------ RECORD EXCERPTS

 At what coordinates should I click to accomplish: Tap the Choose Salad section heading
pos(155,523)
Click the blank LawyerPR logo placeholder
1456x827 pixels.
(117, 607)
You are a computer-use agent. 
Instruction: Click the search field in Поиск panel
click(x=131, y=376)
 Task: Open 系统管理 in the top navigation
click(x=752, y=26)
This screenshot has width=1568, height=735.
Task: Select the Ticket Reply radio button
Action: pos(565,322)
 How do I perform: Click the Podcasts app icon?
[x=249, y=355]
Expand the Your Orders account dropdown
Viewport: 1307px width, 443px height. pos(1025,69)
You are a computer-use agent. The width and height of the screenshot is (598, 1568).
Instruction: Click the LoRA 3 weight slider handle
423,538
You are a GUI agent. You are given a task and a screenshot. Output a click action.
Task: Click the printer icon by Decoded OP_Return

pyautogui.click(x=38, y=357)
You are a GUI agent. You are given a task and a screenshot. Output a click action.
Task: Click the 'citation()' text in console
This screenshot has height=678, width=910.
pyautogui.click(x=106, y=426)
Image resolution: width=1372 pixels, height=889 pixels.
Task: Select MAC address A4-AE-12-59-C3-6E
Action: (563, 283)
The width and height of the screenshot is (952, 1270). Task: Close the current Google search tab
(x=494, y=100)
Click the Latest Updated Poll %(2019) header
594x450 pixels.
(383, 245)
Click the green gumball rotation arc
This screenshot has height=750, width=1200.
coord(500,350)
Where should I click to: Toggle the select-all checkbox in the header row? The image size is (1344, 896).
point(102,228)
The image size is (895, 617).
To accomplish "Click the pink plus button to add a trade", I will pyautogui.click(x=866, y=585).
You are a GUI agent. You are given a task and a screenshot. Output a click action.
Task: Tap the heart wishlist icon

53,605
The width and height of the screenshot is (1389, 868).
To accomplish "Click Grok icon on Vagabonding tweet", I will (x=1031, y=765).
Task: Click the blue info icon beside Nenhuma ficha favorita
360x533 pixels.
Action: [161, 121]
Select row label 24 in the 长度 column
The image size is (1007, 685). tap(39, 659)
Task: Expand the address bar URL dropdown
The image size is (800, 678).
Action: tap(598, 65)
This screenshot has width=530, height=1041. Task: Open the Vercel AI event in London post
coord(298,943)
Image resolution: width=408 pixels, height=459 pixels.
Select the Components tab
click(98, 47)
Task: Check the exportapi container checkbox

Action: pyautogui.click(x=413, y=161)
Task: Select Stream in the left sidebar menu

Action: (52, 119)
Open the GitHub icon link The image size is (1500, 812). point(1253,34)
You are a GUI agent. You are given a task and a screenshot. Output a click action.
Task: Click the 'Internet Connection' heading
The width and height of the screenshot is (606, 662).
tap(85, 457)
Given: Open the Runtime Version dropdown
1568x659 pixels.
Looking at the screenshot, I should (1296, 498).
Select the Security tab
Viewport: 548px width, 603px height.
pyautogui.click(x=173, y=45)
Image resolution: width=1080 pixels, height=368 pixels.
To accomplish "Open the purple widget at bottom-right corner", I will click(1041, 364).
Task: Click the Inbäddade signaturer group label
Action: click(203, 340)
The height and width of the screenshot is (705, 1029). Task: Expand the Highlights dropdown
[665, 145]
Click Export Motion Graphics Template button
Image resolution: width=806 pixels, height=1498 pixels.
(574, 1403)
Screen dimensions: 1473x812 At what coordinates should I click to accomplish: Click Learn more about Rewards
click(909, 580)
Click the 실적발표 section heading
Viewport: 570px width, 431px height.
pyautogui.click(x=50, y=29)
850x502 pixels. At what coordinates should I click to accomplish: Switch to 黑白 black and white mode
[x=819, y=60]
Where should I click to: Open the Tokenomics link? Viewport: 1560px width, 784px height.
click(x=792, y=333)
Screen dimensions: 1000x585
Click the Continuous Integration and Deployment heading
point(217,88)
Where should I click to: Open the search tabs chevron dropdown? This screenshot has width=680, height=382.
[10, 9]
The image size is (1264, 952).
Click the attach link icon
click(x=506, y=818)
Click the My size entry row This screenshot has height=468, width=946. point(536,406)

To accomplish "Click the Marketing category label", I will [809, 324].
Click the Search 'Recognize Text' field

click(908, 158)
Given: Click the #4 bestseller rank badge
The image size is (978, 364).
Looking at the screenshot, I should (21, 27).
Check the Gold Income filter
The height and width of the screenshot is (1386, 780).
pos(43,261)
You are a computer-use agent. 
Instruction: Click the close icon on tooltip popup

------------

TASK BRIEF: In the listing above, locate the line containing "Task: Expand the address bar URL dropdown" and the line containing "Open the GitHub", then transcribe both and every line between them verbatim.

OUTPUT BELOW:
Task: Expand the address bar URL dropdown
The image size is (800, 678).
Action: tap(598, 65)
This screenshot has width=530, height=1041. Task: Open the Vercel AI event in London post
coord(298,943)
Image resolution: width=408 pixels, height=459 pixels.
Select the Components tab
click(98, 47)
Task: Check the exportapi container checkbox

Action: pyautogui.click(x=413, y=161)
Task: Select Stream in the left sidebar menu

Action: (52, 119)
Open the GitHub icon link The image size is (1500, 812). point(1253,34)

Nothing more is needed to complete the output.